減り続けてきた生命保険の契約額に歯止め!
縮小を続ける国内の生命保険の契約額に歯止めがかかってきました。家計の保険見直しが一巡し、過剰にかけていた死亡保障契約が解消した一方で、貯蓄性商品は伸びているためです。

とはいえ、少子高齢化で国内市場はピーク時に戻るほどの成長は期待できません。生命保険各社は今後、需要が見込める医療やがん保険の販売を強化しています。
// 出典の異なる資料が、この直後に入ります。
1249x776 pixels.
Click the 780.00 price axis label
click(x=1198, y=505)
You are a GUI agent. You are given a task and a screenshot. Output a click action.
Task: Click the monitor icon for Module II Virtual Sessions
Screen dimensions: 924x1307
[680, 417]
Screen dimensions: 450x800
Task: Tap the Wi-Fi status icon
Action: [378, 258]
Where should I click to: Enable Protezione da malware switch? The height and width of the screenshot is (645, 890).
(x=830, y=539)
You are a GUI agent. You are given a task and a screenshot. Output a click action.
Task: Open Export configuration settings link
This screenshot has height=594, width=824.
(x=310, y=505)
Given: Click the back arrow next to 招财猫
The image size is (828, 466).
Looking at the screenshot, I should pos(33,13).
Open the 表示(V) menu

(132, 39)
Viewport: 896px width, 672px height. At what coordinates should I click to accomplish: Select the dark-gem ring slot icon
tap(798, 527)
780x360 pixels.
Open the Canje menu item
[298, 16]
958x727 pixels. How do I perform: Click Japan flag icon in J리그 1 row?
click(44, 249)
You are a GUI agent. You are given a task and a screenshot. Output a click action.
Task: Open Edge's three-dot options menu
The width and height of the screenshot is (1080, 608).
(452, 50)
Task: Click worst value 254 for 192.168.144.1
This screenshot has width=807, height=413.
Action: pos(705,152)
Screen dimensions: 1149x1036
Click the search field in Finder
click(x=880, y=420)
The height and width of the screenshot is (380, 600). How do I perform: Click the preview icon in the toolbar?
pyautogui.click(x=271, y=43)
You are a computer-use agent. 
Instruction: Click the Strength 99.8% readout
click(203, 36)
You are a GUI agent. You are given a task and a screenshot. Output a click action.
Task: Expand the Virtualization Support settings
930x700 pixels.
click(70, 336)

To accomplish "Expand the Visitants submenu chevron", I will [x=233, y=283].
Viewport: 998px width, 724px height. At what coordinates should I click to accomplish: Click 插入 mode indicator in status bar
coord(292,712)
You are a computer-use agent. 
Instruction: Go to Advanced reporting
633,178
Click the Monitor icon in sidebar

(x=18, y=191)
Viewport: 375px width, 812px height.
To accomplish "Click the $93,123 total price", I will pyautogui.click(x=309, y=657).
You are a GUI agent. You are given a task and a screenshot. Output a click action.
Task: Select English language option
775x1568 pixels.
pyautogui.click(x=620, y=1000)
個人保険の死亡保障の合計額を示す保有契約高は2013年11月末で「859兆円」。前年同月に比べ0.1%の減少にとどまりました。過去最高だった1997年7月の「1,498兆円」から16年半で4割以上も縮小した市場。ここに来てようやく底打ちし、反転がようやく視野に入ってきました。
生命保険文化センターによると、ピーク直前の1996年に男性は「平均2,777万円」の死亡保険をかけていました。その後は家計を切り詰めた影響で、2013年の保障額は「1,912万円」と800万円以上切り下がったのです。女性も「平均1,299万円」から「895万円」へ約400万円保障額が落ちました。
落ち込みが目立つのは、死亡保障を軸に医療などさまざまな特約を組み合わせる「定期付終身保険」です。90年代後半は死亡保障全体の6割以上を占めていましたが、2013年9月時点で2割程度に縮小。不要な特約には入らない傾向が鮮明で、保障内容がより簡素な定期保険市場は拡大しました。
こうした保険を見直す動きがここにきて一服。足元で伸びているのは貯蓄性商品です。契約から6~10年程度がたったあとに解約すれば、元本を上回る返戻金を受け取れる一時払い終身保険は、利率がほぼゼロの預貯金の代替の運用商品として銀行の窓口で人気を集めています。
明治安田生命保険では年間販売額が1兆円程度に到達。一時払いを中心とする終身保険の伸びは前年比で10%を超えています。ただし、金利が上昇すれば貯蓄性の生保商品への需要が細る可能性も否定できません。